▶ THE EXERCISE: Change every "GUI agent" in the entries below to "GUI assistant", and leave everything else as it is.

↓↓↓

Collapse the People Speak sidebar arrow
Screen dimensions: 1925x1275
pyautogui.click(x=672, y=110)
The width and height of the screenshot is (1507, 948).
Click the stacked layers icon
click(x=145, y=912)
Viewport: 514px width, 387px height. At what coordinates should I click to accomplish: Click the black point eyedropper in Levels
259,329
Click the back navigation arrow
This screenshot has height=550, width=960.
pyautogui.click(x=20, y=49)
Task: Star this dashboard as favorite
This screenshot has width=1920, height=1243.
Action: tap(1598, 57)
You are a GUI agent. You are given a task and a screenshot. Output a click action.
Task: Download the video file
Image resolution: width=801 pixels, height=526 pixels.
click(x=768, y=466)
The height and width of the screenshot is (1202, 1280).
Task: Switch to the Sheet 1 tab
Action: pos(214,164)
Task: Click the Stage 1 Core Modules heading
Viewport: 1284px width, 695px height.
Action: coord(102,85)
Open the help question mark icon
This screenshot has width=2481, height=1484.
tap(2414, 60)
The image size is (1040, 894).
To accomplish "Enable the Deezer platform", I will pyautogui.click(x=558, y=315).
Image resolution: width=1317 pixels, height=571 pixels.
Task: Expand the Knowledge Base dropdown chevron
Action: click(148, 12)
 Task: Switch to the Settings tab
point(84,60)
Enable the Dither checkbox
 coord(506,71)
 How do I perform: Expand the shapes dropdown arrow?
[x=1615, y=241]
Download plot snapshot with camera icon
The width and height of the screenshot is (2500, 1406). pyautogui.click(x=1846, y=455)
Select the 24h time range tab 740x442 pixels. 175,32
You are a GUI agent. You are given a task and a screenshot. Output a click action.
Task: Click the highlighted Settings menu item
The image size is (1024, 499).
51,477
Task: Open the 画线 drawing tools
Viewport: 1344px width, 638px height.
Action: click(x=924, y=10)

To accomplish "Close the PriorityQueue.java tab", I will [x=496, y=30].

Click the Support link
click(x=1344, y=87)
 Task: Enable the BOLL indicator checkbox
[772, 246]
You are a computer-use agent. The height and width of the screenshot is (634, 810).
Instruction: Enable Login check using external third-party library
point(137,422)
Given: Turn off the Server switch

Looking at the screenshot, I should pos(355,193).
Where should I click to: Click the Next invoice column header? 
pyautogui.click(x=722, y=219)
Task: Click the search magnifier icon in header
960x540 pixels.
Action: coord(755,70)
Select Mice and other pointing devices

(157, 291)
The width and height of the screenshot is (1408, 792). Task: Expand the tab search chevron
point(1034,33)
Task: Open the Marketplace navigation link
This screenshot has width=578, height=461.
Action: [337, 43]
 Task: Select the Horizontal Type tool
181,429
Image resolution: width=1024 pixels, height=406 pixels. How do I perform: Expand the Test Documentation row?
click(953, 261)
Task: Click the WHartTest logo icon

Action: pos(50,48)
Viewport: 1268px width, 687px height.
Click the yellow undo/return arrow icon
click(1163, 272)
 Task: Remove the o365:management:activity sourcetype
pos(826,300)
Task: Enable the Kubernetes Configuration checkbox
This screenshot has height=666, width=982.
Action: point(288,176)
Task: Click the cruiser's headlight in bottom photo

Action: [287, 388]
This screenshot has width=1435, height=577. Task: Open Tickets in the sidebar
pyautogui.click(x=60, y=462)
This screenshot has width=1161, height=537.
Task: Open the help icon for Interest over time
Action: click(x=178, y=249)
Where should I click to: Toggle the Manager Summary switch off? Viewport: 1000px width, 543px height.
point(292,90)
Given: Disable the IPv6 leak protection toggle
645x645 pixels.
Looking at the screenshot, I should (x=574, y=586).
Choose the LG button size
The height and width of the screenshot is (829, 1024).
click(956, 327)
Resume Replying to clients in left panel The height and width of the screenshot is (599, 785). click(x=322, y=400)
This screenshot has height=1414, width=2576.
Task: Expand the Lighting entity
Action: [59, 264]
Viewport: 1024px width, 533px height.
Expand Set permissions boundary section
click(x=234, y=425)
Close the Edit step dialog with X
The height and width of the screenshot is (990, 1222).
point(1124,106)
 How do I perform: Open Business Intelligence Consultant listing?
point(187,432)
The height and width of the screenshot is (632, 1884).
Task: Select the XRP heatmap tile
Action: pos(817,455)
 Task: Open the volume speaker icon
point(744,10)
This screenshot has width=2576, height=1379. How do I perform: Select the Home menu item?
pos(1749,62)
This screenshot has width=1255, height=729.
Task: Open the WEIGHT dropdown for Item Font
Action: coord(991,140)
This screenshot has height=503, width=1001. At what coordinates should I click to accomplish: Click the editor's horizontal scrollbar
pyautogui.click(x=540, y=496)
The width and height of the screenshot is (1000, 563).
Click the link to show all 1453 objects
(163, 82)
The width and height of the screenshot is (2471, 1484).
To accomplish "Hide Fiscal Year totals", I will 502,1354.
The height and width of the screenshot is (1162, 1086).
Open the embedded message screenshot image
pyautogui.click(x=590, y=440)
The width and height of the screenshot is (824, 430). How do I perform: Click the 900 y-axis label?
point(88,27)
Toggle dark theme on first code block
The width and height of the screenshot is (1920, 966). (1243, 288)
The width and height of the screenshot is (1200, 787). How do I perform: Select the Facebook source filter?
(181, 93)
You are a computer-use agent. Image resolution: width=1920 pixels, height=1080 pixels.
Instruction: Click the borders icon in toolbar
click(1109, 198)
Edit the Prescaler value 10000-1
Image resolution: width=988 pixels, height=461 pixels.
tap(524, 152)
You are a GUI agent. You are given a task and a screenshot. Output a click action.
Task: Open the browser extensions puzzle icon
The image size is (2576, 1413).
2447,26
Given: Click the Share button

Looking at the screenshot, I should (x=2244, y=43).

↑↑↑

▶ EXERCISE RESULT:
Collapse the People Speak sidebar arrow
Screen dimensions: 1925x1275
pyautogui.click(x=672, y=110)
The width and height of the screenshot is (1507, 948).
Click the stacked layers icon
click(x=145, y=912)
Viewport: 514px width, 387px height. At what coordinates should I click to accomplish: Click the black point eyedropper in Levels
259,329
Click the back navigation arrow
This screenshot has height=550, width=960.
pyautogui.click(x=20, y=49)
Task: Star this dashboard as favorite
This screenshot has width=1920, height=1243.
Action: tap(1598, 57)
You are a GUI assistant. You are given a task and a screenshot. Output a click action.
Task: Download the video file
Image resolution: width=801 pixels, height=526 pixels.
click(x=768, y=466)
The height and width of the screenshot is (1202, 1280).
Task: Switch to the Sheet 1 tab
Action: pos(214,164)
Task: Click the Stage 1 Core Modules heading
Viewport: 1284px width, 695px height.
Action: coord(102,85)
Open the help question mark icon
This screenshot has width=2481, height=1484.
tap(2414, 60)
The image size is (1040, 894).
To accomplish "Enable the Deezer platform", I will pyautogui.click(x=558, y=315).
Image resolution: width=1317 pixels, height=571 pixels.
Task: Expand the Knowledge Base dropdown chevron
Action: click(148, 12)
 Task: Switch to the Settings tab
point(84,60)
Enable the Dither checkbox
 coord(506,71)
 How do I perform: Expand the shapes dropdown arrow?
[x=1615, y=241]
Download plot snapshot with camera icon
The width and height of the screenshot is (2500, 1406). pyautogui.click(x=1846, y=455)
Select the 24h time range tab 740x442 pixels. 175,32
You are a GUI assistant. You are given a task and a screenshot. Output a click action.
Task: Click the highlighted Settings menu item
The image size is (1024, 499).
51,477
Task: Open the 画线 drawing tools
Viewport: 1344px width, 638px height.
Action: click(x=924, y=10)

To accomplish "Close the PriorityQueue.java tab", I will [x=496, y=30].

Click the Support link
click(x=1344, y=87)
 Task: Enable the BOLL indicator checkbox
[772, 246]
You are a computer-use agent. The height and width of the screenshot is (634, 810).
Instruction: Enable Login check using external third-party library
point(137,422)
Given: Turn off the Server switch

Looking at the screenshot, I should pos(355,193).
Where should I click to: Click the Next invoice column header? 
pyautogui.click(x=722, y=219)
Task: Click the search magnifier icon in header
960x540 pixels.
Action: coord(755,70)
Select Mice and other pointing devices

(157, 291)
The width and height of the screenshot is (1408, 792). Task: Expand the tab search chevron
point(1034,33)
Task: Open the Marketplace navigation link
This screenshot has width=578, height=461.
Action: [337, 43]
 Task: Select the Horizontal Type tool
181,429
Image resolution: width=1024 pixels, height=406 pixels. How do I perform: Expand the Test Documentation row?
click(953, 261)
Task: Click the WHartTest logo icon

Action: pos(50,48)
Viewport: 1268px width, 687px height.
Click the yellow undo/return arrow icon
click(1163, 272)
 Task: Remove the o365:management:activity sourcetype
pos(826,300)
Task: Enable the Kubernetes Configuration checkbox
This screenshot has height=666, width=982.
Action: point(288,176)
Task: Click the cruiser's headlight in bottom photo

Action: [287, 388]
This screenshot has width=1435, height=577. Task: Open Tickets in the sidebar
pyautogui.click(x=60, y=462)
This screenshot has width=1161, height=537.
Task: Open the help icon for Interest over time
Action: click(x=178, y=249)
Where should I click to: Toggle the Manager Summary switch off? Viewport: 1000px width, 543px height.
point(292,90)
Given: Disable the IPv6 leak protection toggle
645x645 pixels.
Looking at the screenshot, I should (x=574, y=586).
Choose the LG button size
The height and width of the screenshot is (829, 1024).
click(956, 327)
Resume Replying to clients in left panel The height and width of the screenshot is (599, 785). click(x=322, y=400)
This screenshot has height=1414, width=2576.
Task: Expand the Lighting entity
Action: [59, 264]
Viewport: 1024px width, 533px height.
Expand Set permissions boundary section
click(x=234, y=425)
Close the Edit step dialog with X
The height and width of the screenshot is (990, 1222).
point(1124,106)
 How do I perform: Open Business Intelligence Consultant listing?
point(187,432)
The height and width of the screenshot is (632, 1884).
Task: Select the XRP heatmap tile
Action: pos(817,455)
 Task: Open the volume speaker icon
point(744,10)
This screenshot has width=2576, height=1379. How do I perform: Select the Home menu item?
pos(1749,62)
This screenshot has width=1255, height=729.
Task: Open the WEIGHT dropdown for Item Font
Action: coord(991,140)
This screenshot has height=503, width=1001. At what coordinates should I click to accomplish: Click the editor's horizontal scrollbar
pyautogui.click(x=540, y=496)
The width and height of the screenshot is (1000, 563).
Click the link to show all 1453 objects
(163, 82)
The width and height of the screenshot is (2471, 1484).
To accomplish "Hide Fiscal Year totals", I will 502,1354.
The height and width of the screenshot is (1162, 1086).
Open the embedded message screenshot image
pyautogui.click(x=590, y=440)
The width and height of the screenshot is (824, 430). How do I perform: Click the 900 y-axis label?
point(88,27)
Toggle dark theme on first code block
The width and height of the screenshot is (1920, 966). (1243, 288)
The width and height of the screenshot is (1200, 787). How do I perform: Select the Facebook source filter?
(181, 93)
You are a computer-use agent. Image resolution: width=1920 pixels, height=1080 pixels.
Instruction: Click the borders icon in toolbar
click(1109, 198)
Edit the Prescaler value 10000-1
Image resolution: width=988 pixels, height=461 pixels.
tap(524, 152)
You are a GUI assistant. You are given a task and a screenshot. Output a click action.
Task: Open the browser extensions puzzle icon
The image size is (2576, 1413).
2447,26
Given: Click the Share button

Looking at the screenshot, I should (x=2244, y=43).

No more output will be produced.